AVAILABLE RECORDS:
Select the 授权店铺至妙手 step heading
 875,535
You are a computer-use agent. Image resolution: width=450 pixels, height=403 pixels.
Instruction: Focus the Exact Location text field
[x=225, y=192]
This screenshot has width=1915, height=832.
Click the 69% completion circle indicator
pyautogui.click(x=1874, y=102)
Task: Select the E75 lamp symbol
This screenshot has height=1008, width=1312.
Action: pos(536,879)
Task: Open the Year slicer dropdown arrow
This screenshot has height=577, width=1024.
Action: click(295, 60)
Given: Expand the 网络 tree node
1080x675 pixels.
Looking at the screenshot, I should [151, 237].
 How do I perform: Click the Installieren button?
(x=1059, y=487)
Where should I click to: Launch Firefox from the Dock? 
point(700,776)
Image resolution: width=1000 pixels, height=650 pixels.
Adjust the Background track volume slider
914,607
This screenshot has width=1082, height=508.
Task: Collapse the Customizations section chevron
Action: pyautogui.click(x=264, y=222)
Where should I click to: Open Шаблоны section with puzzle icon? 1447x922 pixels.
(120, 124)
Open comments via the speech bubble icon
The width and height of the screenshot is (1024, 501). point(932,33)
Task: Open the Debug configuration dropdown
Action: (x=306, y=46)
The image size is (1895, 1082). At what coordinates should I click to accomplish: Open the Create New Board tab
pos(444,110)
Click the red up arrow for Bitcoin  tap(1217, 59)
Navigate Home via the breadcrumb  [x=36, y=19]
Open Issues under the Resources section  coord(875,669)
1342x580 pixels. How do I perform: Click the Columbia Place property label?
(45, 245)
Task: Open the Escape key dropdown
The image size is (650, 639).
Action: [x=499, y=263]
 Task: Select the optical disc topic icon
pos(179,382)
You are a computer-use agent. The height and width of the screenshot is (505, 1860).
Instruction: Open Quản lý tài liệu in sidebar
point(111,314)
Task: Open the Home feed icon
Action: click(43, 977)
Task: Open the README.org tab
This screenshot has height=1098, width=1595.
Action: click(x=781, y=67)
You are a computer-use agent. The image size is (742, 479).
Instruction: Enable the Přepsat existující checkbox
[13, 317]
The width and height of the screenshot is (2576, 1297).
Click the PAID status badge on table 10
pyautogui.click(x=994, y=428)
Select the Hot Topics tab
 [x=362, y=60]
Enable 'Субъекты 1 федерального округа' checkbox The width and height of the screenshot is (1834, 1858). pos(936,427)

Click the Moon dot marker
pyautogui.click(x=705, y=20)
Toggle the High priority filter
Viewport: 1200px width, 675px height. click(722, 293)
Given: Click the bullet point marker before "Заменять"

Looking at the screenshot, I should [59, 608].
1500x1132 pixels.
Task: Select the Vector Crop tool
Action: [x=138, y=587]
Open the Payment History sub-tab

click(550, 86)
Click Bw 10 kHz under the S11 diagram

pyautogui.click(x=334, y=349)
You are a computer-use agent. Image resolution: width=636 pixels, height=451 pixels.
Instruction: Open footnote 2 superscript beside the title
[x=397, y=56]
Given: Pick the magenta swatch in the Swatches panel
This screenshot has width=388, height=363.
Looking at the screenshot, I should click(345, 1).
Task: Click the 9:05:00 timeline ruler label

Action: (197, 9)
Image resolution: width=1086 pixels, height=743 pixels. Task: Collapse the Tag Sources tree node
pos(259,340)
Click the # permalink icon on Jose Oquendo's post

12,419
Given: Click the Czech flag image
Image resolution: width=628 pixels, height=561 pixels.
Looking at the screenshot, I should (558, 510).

EXERCISE DESCRIPTION: In the listing above, find the lines holding the word "arrow" and copy them.

YOUR SOLUTION:
Task: Open the Year slicer dropdown arrow
Click the red up arrow for Bitcoin  tap(1217, 59)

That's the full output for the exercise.